To make the claim that they do connect to Jesus, the followers of Jesus must be discredited and the true teachings of Jesus must be presented as a secret entrusted to someone who has passed them on secretly to a chosen few.

Now, if any of this sounds to you like what Dan Brown did with The DaVinci Code, you're getting the idea.

So in sum, the Gospel of Judas isn't so much about a different view of what Judas did as it is about a wildly different interpretation of everything about Jesus. It displays no signs of a primary narrative of the life of Jesus. Everything about it suggests that it is secondary to the canonical Gospels' accounts of Jesus.

And the media's coverage of the Gospel of Judas is less about the book and more about the way that the book and others like it are used, against all evidence, to suggest that orthodox Christianity is merely the winner of a political struggle. It was that, but it was much, much more. And these books demonstrate that.

6 comments:

Anonymous said...

thank you very much for this jon a. alfred e. michael j. i also appreciate very much the nod to the fact that, not only is the nt quite diverse, but that something (perhaps "the thing") that holds it together amidst the diversity is its fundamental agreement upon the major issues. it is indeed interesting that the gnostic re-interpretations of jesus have to admit this fundamental agreement of other interpretations in order to get off the ground.

along these lines, i was recently discussing gjudas with larry hurtado, who seems to know all things text critical. he told me that not only, as jon a. alfred e. noted as well, had gjudas actually been on the black market for years, but that it is also suspected of originally being part of the nag hammadi cache. apparently the selling and marketing of this text cannot escape the same power struggle to reinvent christianity that gave it birth.

Dustin said...

Fantastic post.I for one would like to see more of this type of insight presented at this blog. However, I realize that is completely at the discretion of SWNID. So, I'll leave that up to him.

I'm going to link to this post on my blog next Saturday (that's when I post about blog entries I have found intriguing throughout the week).

Dr. Weatherly, I appreciated the insight. Maybe you could next take on the "Jesus Papers" :)

Jon A. Alfred E. Michael J. Wile E. SWNID said...

Who is this "Dr. Weatherly" you keep addressing in your comments, Dustin? We, the blogger, are "SWNID."

Anonymous said...

I second Dustin's opinion.

Of the so called "gospel" I can only echo the comments of Fr. Gerald O' Collins.

"It was junk then and it is junk now".

Dustin said...

"Who is this "Dr. Weatherly" you keep addressing in your comments, Dustin? We, the blogger, are "SWNID.""

Ah, sorry for the confusing, I will hence forth address said blogger as "SWNID."

Much apologies.

Anonymous said...

A distinction that has not been made in the media:

Is this copy of the Gospel of Judas dated to 300 A.D.?

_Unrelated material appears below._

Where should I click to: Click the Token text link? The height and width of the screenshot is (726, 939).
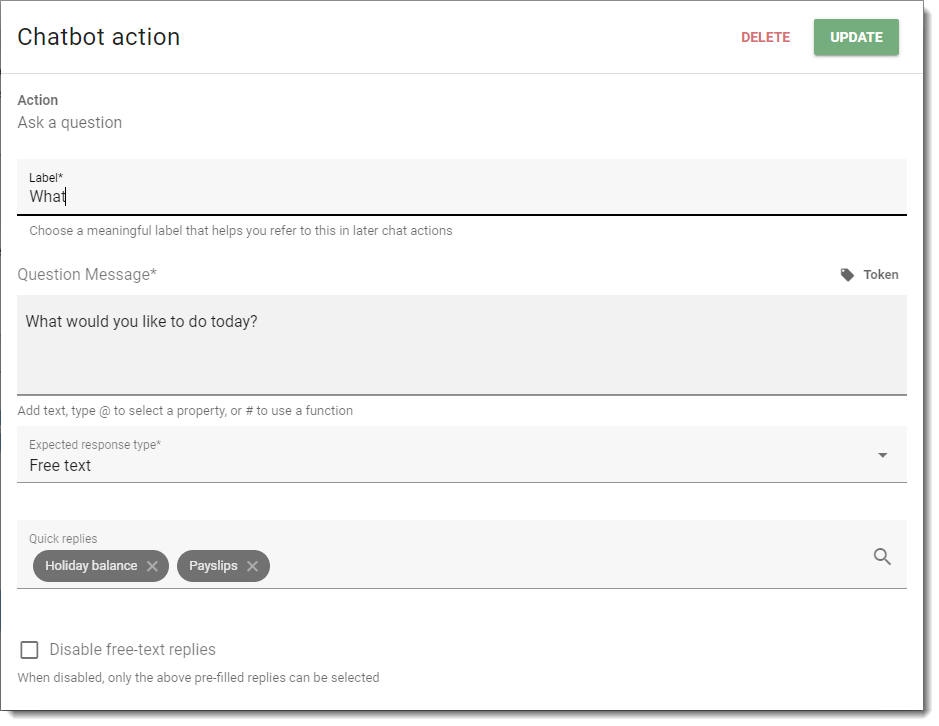tap(880, 275)
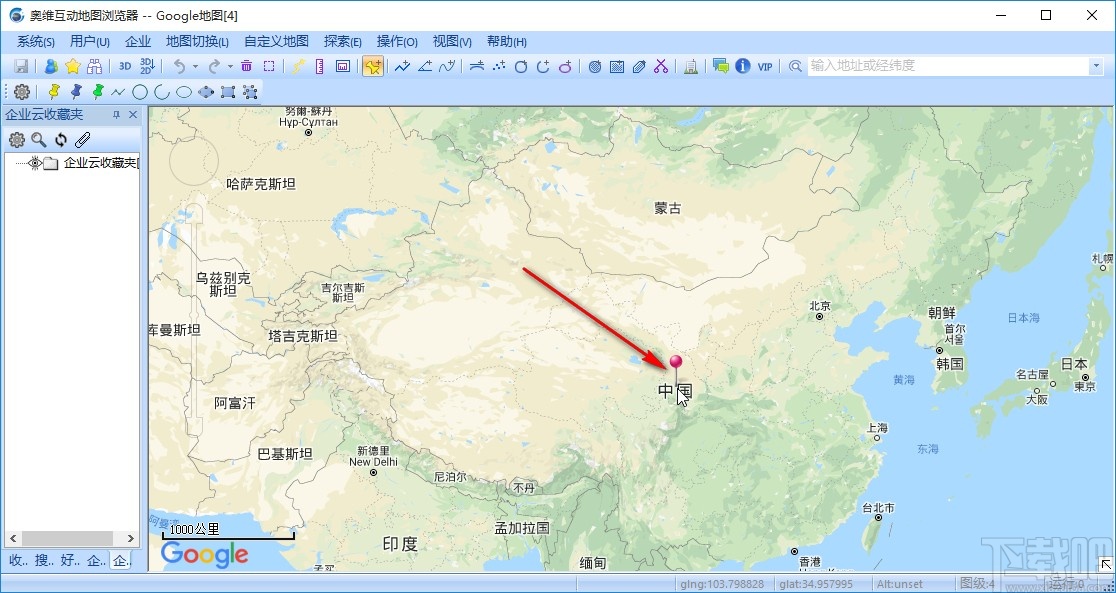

Or is the book itself dated to 300 A.D.?

The media has been very unclear. If I'm comparing a book written in 300 A.D. to the N.T. books (all 1st century), the comparison is laughable.

If the book is dated early to mid second century by "modernist" scholars, as I suspect it is, we're still comparing apples and oranges.

Let's compare Tories to Republicans. Let's compare deists to existentialists. Oh wait, they don't temporally overlap. Why would we compare groups of people that never compared each other, that never faced each other?

The Gnostics compared themselves to the orthodox church in their generation, not the orthodox church of the previous generation. How can scholars compare the works of a later generation with the works of an earlier generation, and imply there was struggle?

Primacy? An unnecessary word. Let's try simple common sense here. The Judas piece was written in a different generation. It has no more relevance to the generation prior than a book would if I wrote about Woodstock.